┏━━

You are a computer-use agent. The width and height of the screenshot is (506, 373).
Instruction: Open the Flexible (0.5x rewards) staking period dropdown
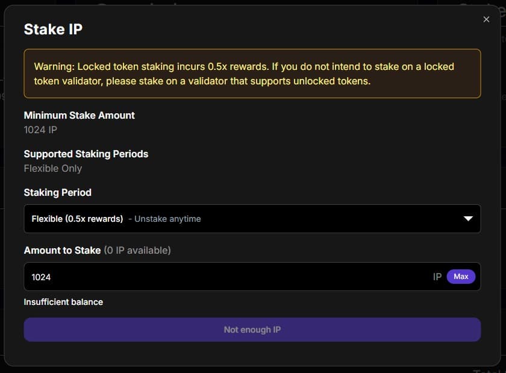[241, 219]
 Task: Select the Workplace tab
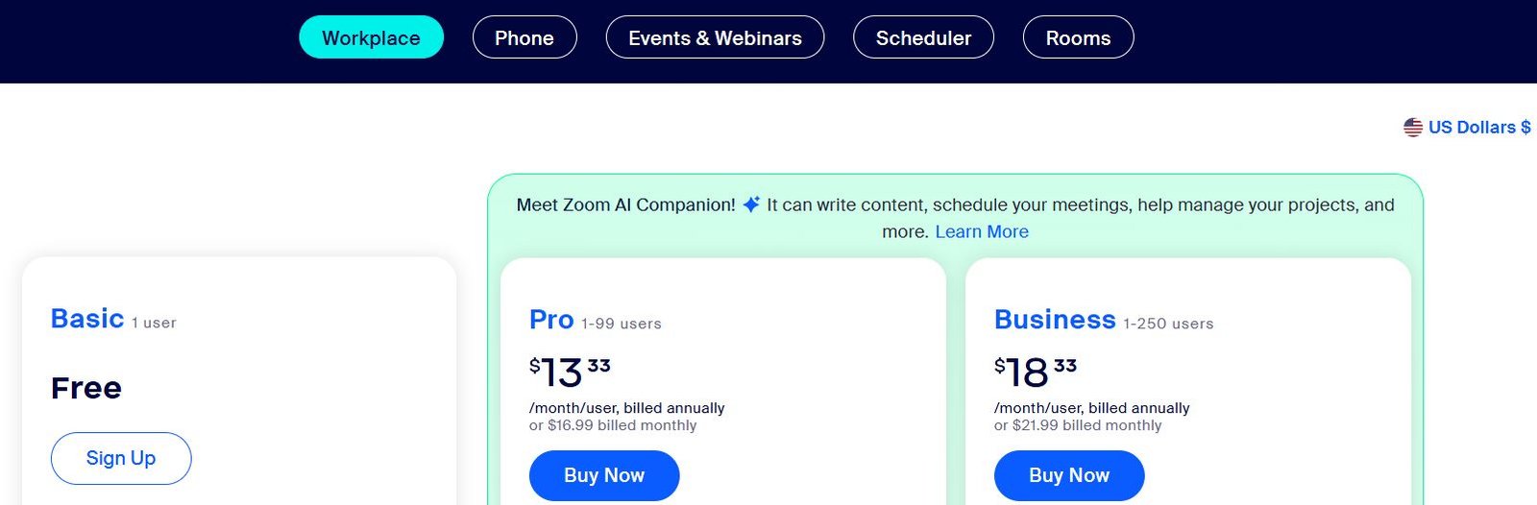click(371, 37)
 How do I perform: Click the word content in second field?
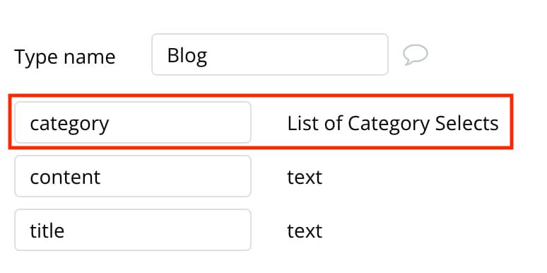[65, 177]
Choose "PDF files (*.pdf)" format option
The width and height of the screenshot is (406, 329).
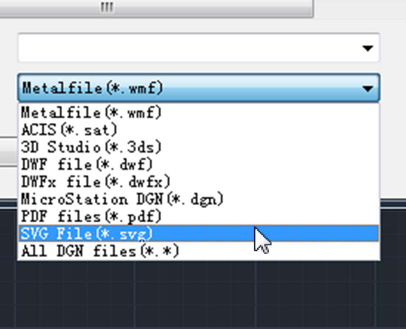(x=90, y=216)
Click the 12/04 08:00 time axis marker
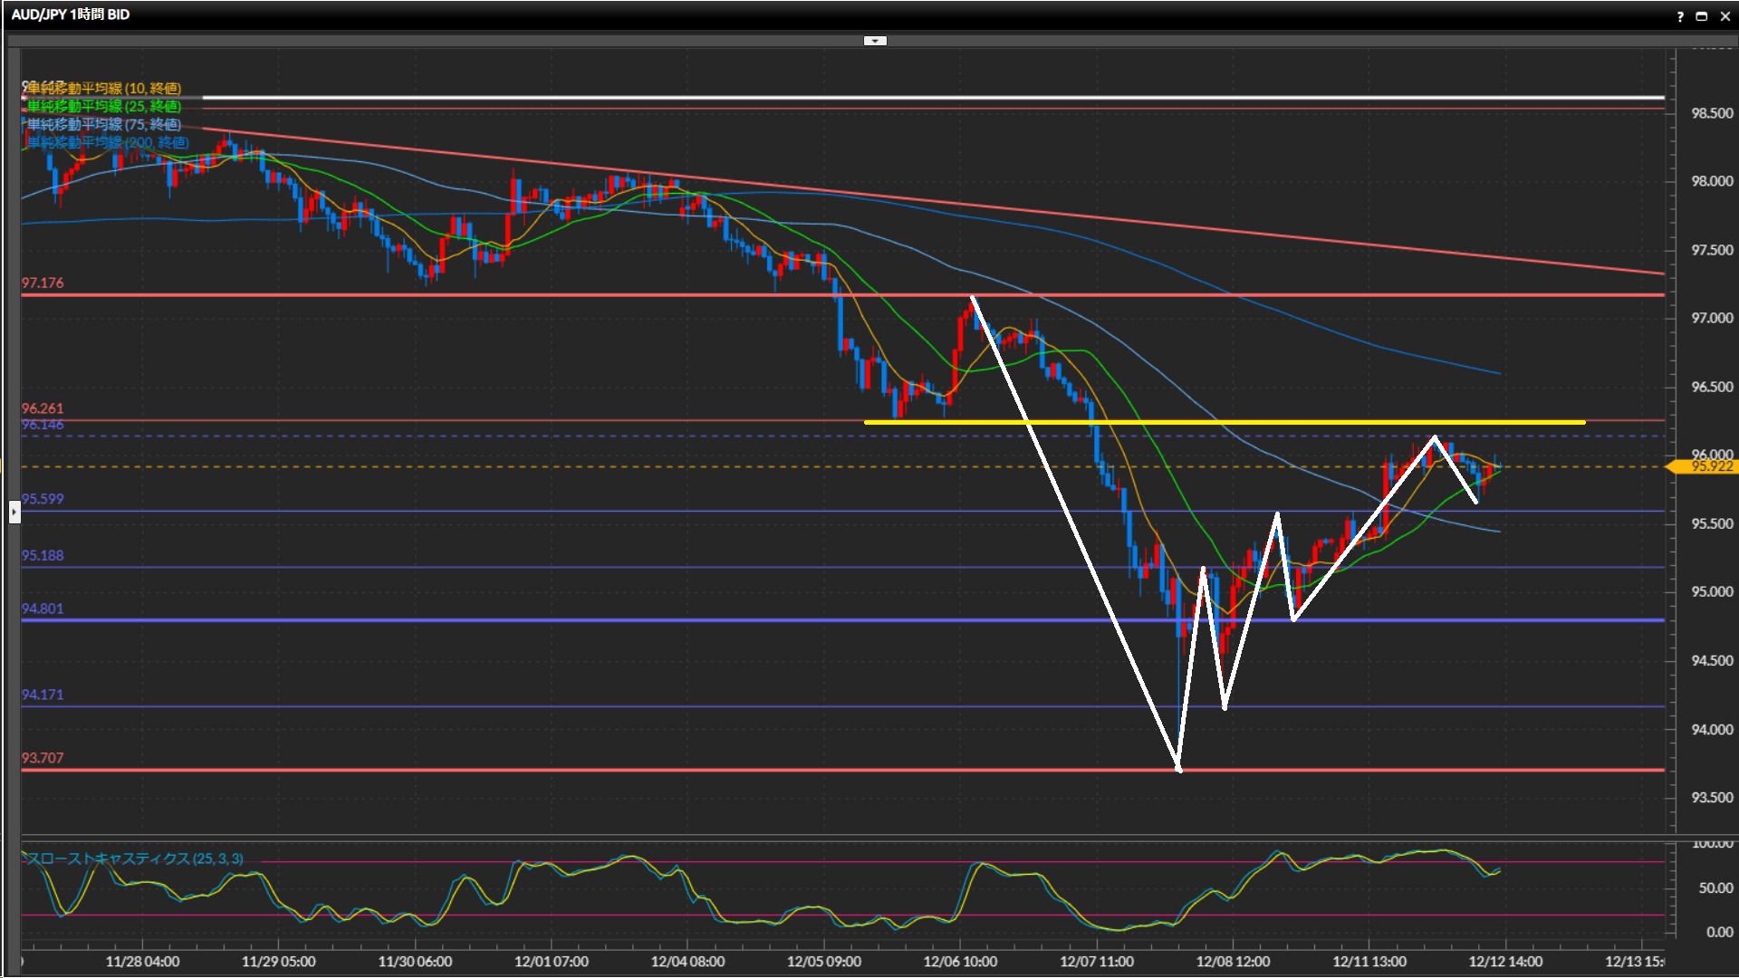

┗━━

What is being asked: Please format every one of the entries above as a numbered list, skipping any blank lines and leaving out the pictures.

Output:
1. You are a computer-use agent. The width and height of the screenshot is (506, 373).
2. Instruction: Open the Flexible (0.5x rewards) staking period dropdown
3. [241, 219]
4.  Task: Select the Workplace tab
5. click(371, 37)
6.  How do I perform: Click the word content in second field?
7. [65, 177]
8. Choose "PDF files (*.pdf)" format option
9. The width and height of the screenshot is (406, 329).
10. (x=90, y=216)
11. Click the 12/04 08:00 time axis marker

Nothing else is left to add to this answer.